Minima and their shadows? |
As a musical mix it worked very well, growing in strength
as Dreyer’s uncanny film developed its out of body, mind and spirit, narrative.
Minima’s post-rock drive pushing on as well as working with practiced piano lines all wrapped carefully
around the minimal dialogue and the gaping holes left deliberately in a story
reliant on the deus ex machina of a dream saving reality…
Vampyr is one
of the most unnervingly detached
horror films and with events contained within open to so much
interpretation, the accompaniment needs to both reflect this and emphasise the
areas of more defined meaning: a challenge for one let alone five pairs of
hands but one which Hornima passed
with flying colours.
As Guillermo del Torro says in one of the excellent
Eureka! commentaries, this is one of the few films to go back to the original
ideas of the legend, with the vampires being "hungry shadows" who
feed on the living... the young, the weak-willed and the vibrant. Throughout
there are shadows detached from their corporal owners, dashing along with no
solid partners to block the sunlight and living separate after-lives – no strolling
together along the avenue for them!
The film is very, very, loosely based on In a Glass Darkly by Sheridan Le Fanu
with the French film commentator, Maurice Drouzy, going so far as to suggest
that this was a smokescreen to hide what was a very autobiographical work for
Dreyer: a story founded in his lost childhood and adoption. Maybe... but it’s
dreamy detachments make it hard to be certain of anything other than what we see
on screen and what the director shows us is not intended to be easily “read”.

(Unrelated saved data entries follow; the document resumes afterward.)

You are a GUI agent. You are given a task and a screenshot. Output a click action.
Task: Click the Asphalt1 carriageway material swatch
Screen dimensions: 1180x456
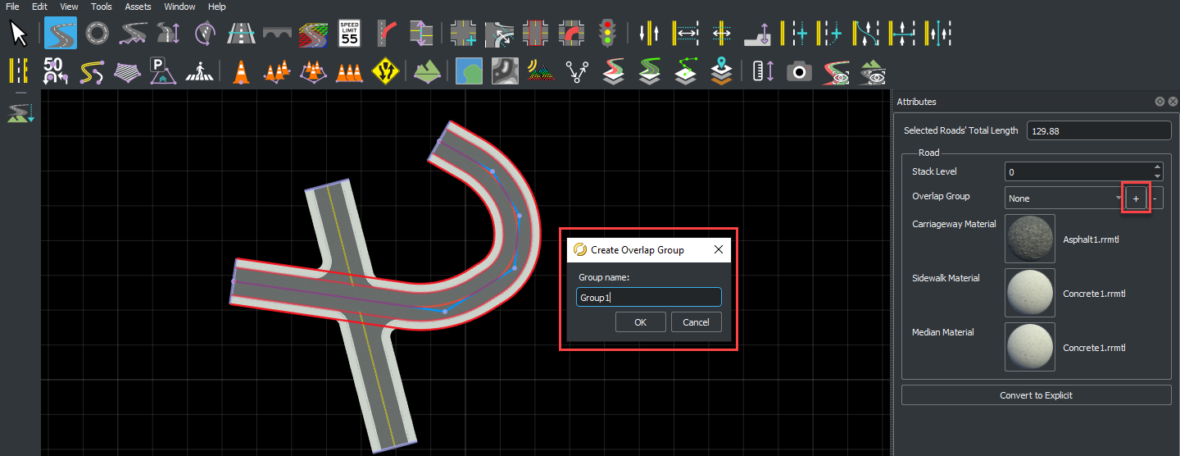coord(1030,239)
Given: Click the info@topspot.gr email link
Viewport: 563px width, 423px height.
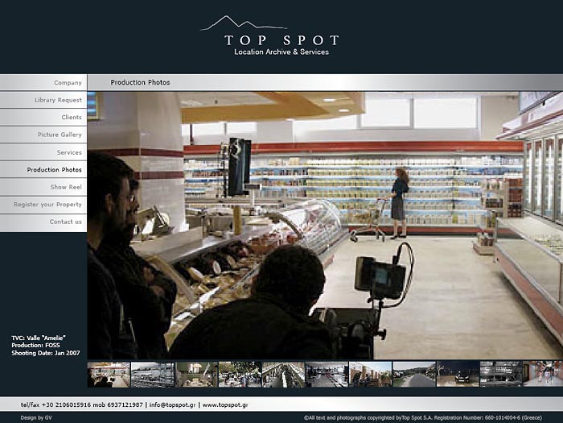Looking at the screenshot, I should [x=171, y=404].
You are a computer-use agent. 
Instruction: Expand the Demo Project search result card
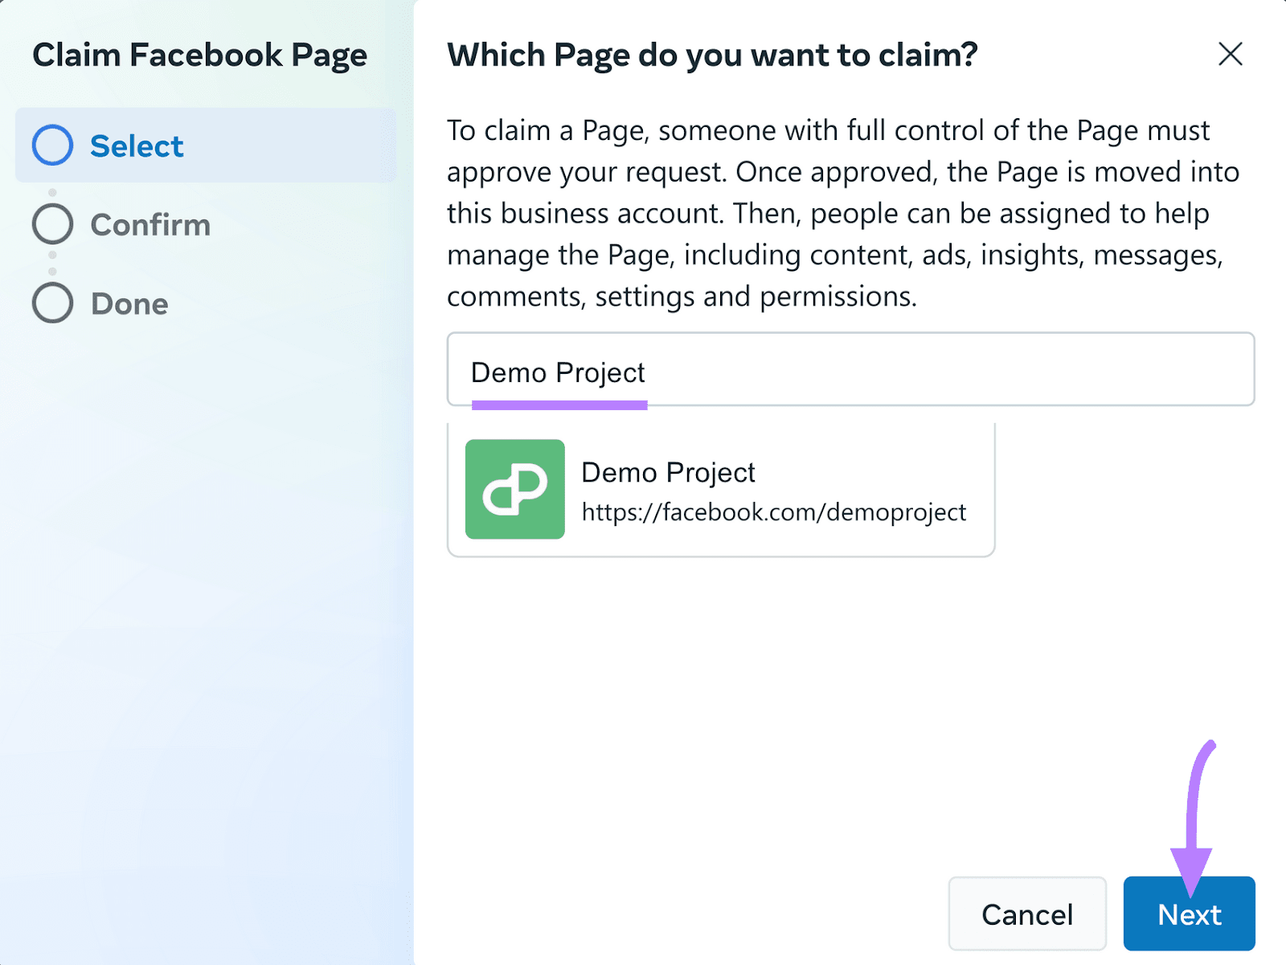[x=720, y=489]
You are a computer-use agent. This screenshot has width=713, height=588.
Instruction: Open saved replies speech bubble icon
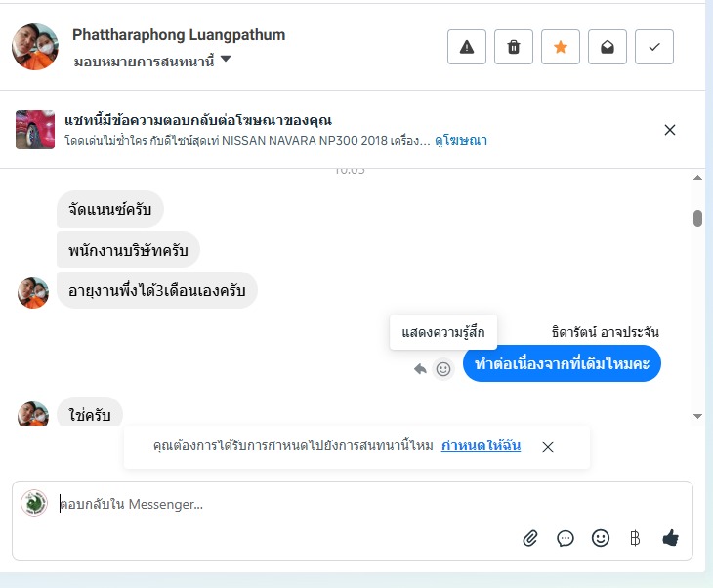(x=566, y=538)
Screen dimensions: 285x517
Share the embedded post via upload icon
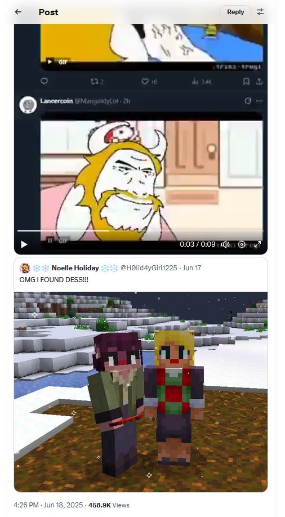[259, 81]
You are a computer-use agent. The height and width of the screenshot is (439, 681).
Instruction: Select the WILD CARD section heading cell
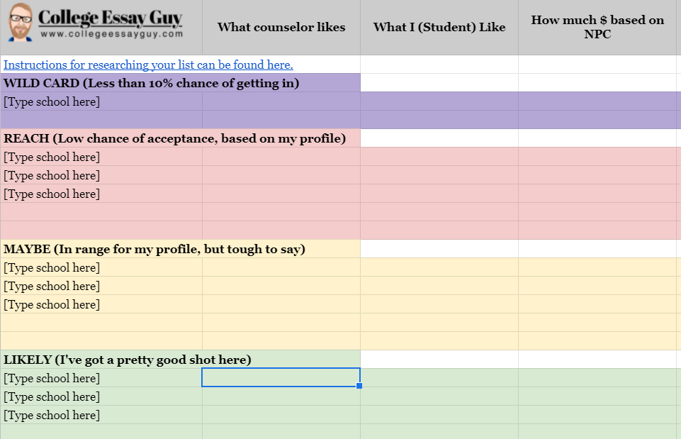pos(152,83)
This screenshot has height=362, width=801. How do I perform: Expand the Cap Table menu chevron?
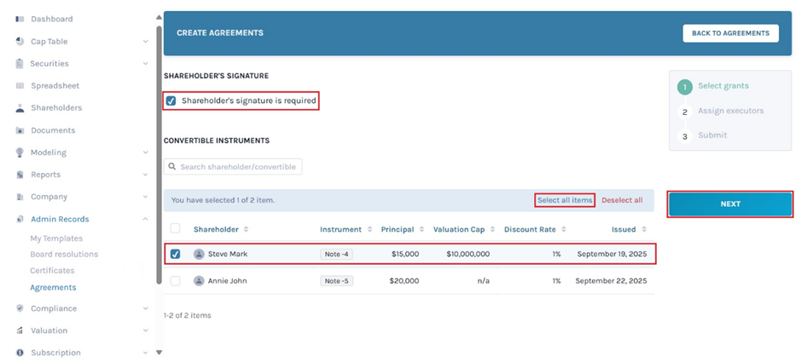point(146,41)
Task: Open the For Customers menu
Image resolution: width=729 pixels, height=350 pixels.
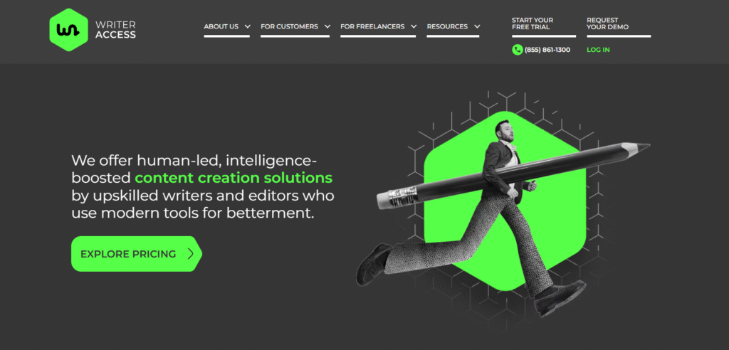Action: pyautogui.click(x=289, y=26)
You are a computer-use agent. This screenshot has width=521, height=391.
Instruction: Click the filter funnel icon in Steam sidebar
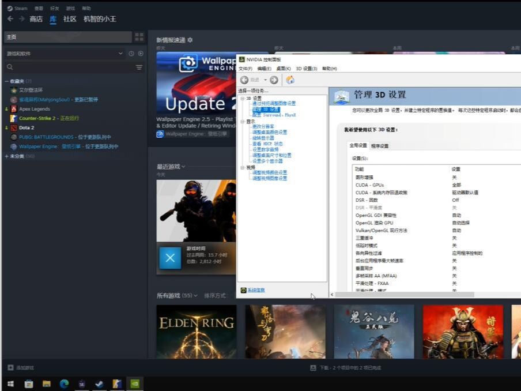[x=138, y=66]
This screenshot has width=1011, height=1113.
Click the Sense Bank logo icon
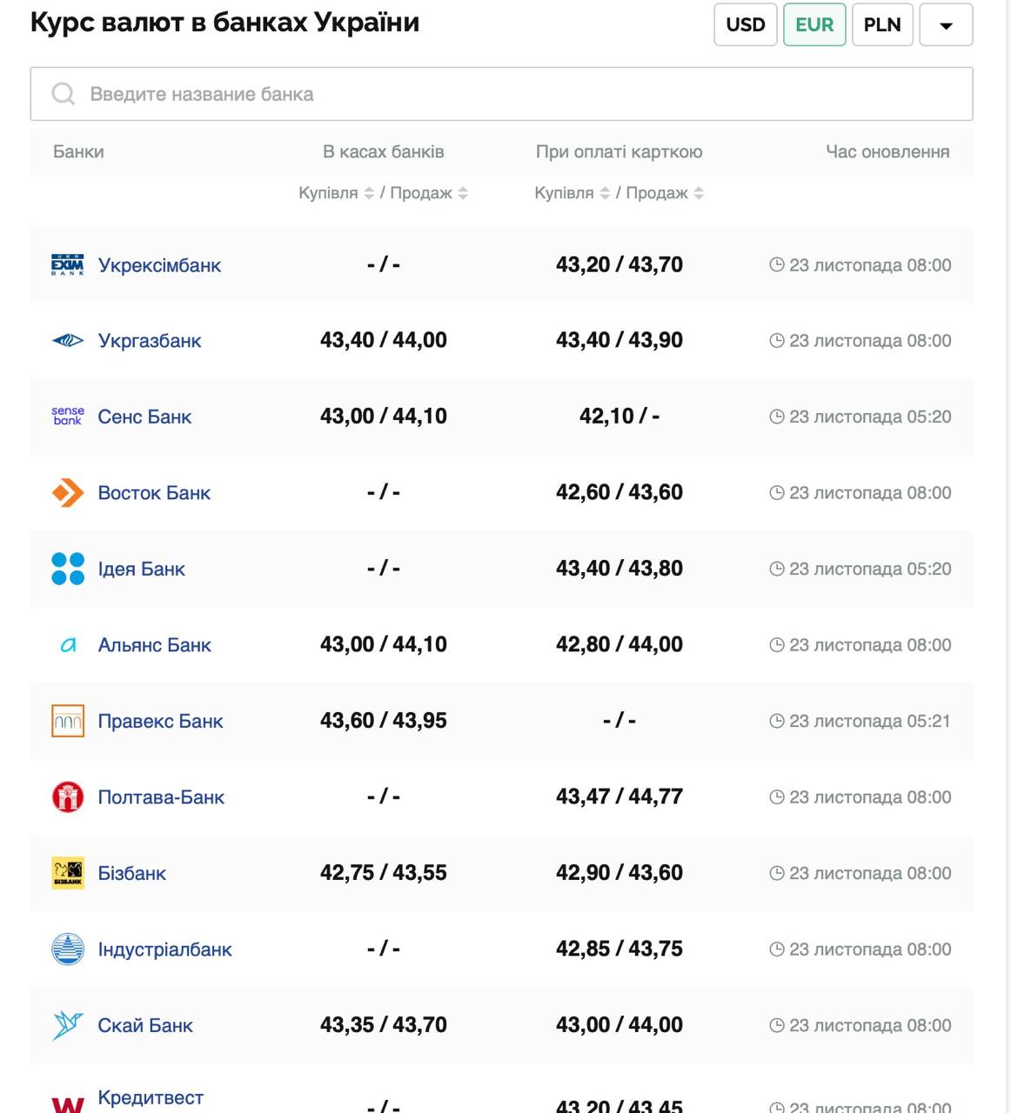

Nicolas de Gunzburg aka Julian West |
The young hero Allan Grey – played by the film’s money
man Nicolas de Gunzburg who adopted the name of Julian West for his self-funded
big break – is a student of the occult who enters the village of Courtempierre
with a fishing rod and high hopes of a more supernatural catch. He stays at a
local inn and is visited by a man pleading with him to save his daughter. The
man leaves him a book on vampires, to be opened on his death.
Dreams and reality converge and the narrative follows the
logic of dream as Grey drifts to the man’s house only to see him shot by a seemingly
insubstantial sniper. Gray
stays on as a guest of the house, as the man's eldest daughter Léone (Sybille
Schmitz) begins to turn ill and is confined to her bed by a mystery ailment.
Henriette Gérard and Jan Hieronimko |
Julian West’s acting “style” truly comes into its own in
this sequence but, for those concerned with the sense of it, all looks bleak
for the fearless vampire hunter…
Rena Mandel waiting for a hero |
The cinematography of Rudolph Maté deserves special
mention here as he is able to translate his director’s vision onto screen just
as he did on Joan. He also shot Prix de
Beauté.
To accompany such a film without being giving too much specific musical narrative takes some doing and to do it as an ensemble would appear even more challenging. Styephen, Minima and their notable shadows did so exceptionally well and I would heartily recommend the result.
Comparisons with Wolfgang Zeller’s original score are
possible if you get the Eureka! DVD – available from the BFI online shop. Maybe
future editions could include the alternative music?